Some people are what they eat or read, other people are what they wear or fear, but when it comes to college professors, we are what we tape to our office doors. Festooned with cartoons and photos, bumper stickers and op-eds, credos and captions, the silliest and most serious sentiments, our doors are an ancient form of self-expression and communication that endures in our age of social media. They are palimpsests that tell a history—a past that, try as you might, you cannot close the door on.
When I arrived at my first teaching post—the same one I’ve held for 22 years—I was given my own office. A remarkable moment, as any newly minted PhD knows: after years of sharing squalid spaces, filled with nicked and mismatched furniture, with squads of fellow teaching assistants, I suddenly had the only key to, well, a squalid space filled with nicked and mismatched furniture. But this time it was different: it was mine, all mine!

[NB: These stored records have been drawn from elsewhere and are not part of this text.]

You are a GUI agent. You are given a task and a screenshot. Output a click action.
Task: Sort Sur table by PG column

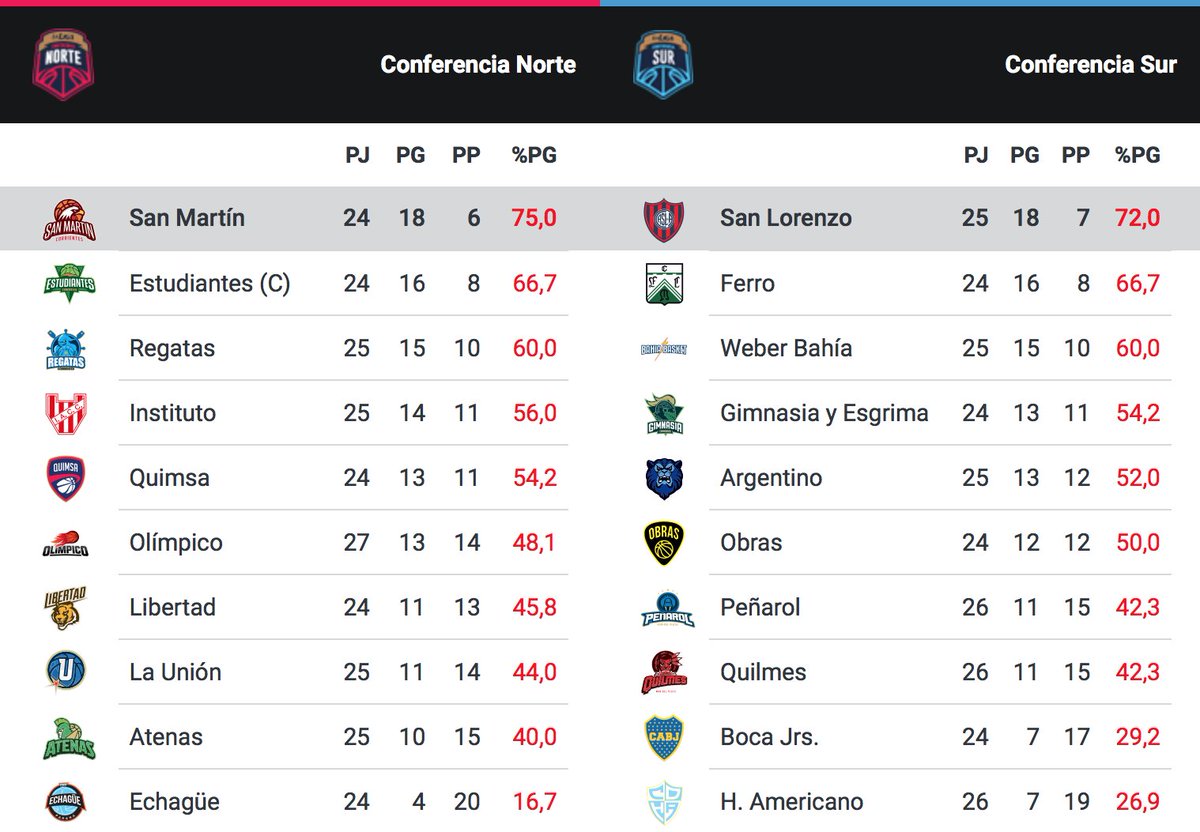(1024, 155)
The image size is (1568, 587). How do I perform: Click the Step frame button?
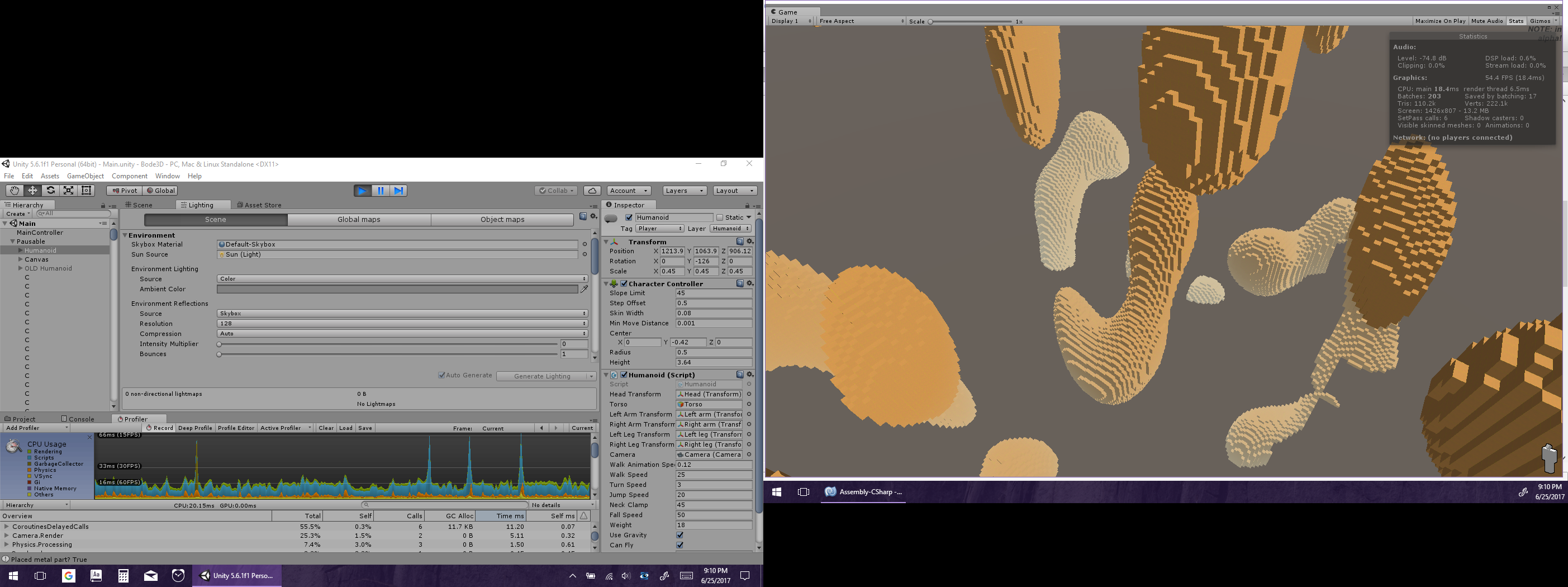(398, 191)
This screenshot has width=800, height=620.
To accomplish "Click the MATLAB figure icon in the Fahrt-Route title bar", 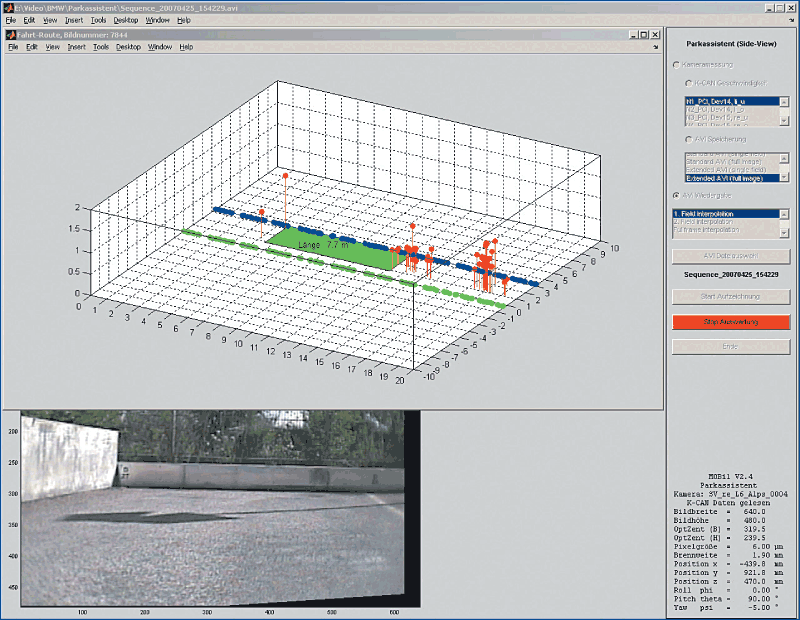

Upon taking possession of my office, my first act was to find a roll of tape. Out of a box I pulled the sacred texts intended for my own door. Gary Larson, check. (Three frames, the first showing a bunch of cows chatting in a pasture while a lookout shouts “Car!”; the second with the cows munching on grass as the car—with two goofy passengers—speeds past; the third with the cows picking up where they left off in the first frame.) Doonesbury, check. (A professor who, lecturing to his students, attempts in vain to provoke a response—any response. Only when he crumples in the last frame, muttering, “Teaching is dead,” does a student finally pipe up: “Boy, this course is really getting interesting.”) George Santayana, check. (“Those who cannot remember” … well, you remember the rest.)

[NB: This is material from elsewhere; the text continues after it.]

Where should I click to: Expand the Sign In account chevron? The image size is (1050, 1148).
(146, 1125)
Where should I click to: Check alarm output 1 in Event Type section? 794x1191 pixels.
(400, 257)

Busy personalizing my door, I didn’t at first hear the soft clearing of a throat behind me. I turned around and saw an older man carrying a worn leather suitcase and wearing a white, slightly frayed, short-sleeve shirt and a thin blue-and-silver tie. He introduced himself as a life insurance salesman who was visiting new faculty. As he extended his hand, I replied in kind and saw him grimace: my fingers were still laced with Scotch Tape.

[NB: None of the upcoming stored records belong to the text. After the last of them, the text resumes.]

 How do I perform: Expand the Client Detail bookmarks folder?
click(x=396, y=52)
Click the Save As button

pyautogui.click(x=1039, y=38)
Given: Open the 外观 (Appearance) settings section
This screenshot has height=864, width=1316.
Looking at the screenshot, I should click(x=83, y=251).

Life insurance? Of course, nothing was then further from my mind—or my door. I was young, ambitious, and tenure-track, for heaven’s sake. As I untangled the web of tape between our hands, I thanked the gentleman for the visit and told him I needed to consider my options.
I’ve taped other documents to my door over the years. There were the notes canceling office hours because of my honeymoon or the birth of one of my children. Next came the family photos and drawings made by my children, letting my students know that this was Daddy’s Office. Cartoons still crowded the space, but their tone had changed. Politics had been demoted, and Roz Chast now seemed to offer one epiphany after another. The door no longer offered epigrams, but it did have an epitaph: a New Yorker cartoon of a gravestone: “Never Sick A Day In His Life—And Now This.” Of course, you can read too much into my door—especially if you’re an academic, condemned to a life of reading too much into everything, from Snooki’s sayings to your spouse’s shopping lists.
In a way, my office door frames a part of my life. When students and colleagues stand on the threshold to announce why they loved this book, whisper how they identified with that character’s trials, and argue why I completely misunder- stood their paper or monograph, the doorway enlivens; it enriches.
And at times it darkens as well. A few years ago one of my colleagues died of cancer; his office remained shut for several months, yet the closed door hummed with memories. Ross was by far the most popular professor on campus: he was a short man with a subversive and seriously funny world- view. His office door never closed to the unending train of students who came to chat. Shortly before his death, I went to the hospital to see him. The door to his room was transparent; what I saw through it was anything but. Attached to countless tubes and tapes, Ross was a shadow of what he had once been. This man in the hospital was no longer Ross, and this door was no longer his own.
The other day, it so happens, I taped to my door a postcard from last summer’s family trip to France. The Eiffel Tower? The Arc de Triomphe? Nope: it is the legend blazoned above the entrance to the Catacombs: “Here is the Kingdom of Death.” Bleak? Hardly. The kids and I had a riot walking down the cold and damp tunnels lined with countless bones and skulls. It was, as my daughter said, better than Pirates of the Caribbean.
All those years ago, I told that insurance salesman that I needed to consider my options. Well, as I look back on the aging face of my door, I see that my options have been narrowing ever since. My door can shut out the hubbub at the copy machine or the conversations from a colleague’s office, but it cannot shut out time. Heraclitus was wrong: the one thing that never changes is not change, but undergraduates. Every time I step outside my office, my students are always 18. But I am no longer 32. If you don’t believe me, check my office door. Gary Larson came down a long time ago, I’ve refused to age with Doonesbury and Santayana, and … well, I now know the one thing my students are doomed to repeat is that silly saying.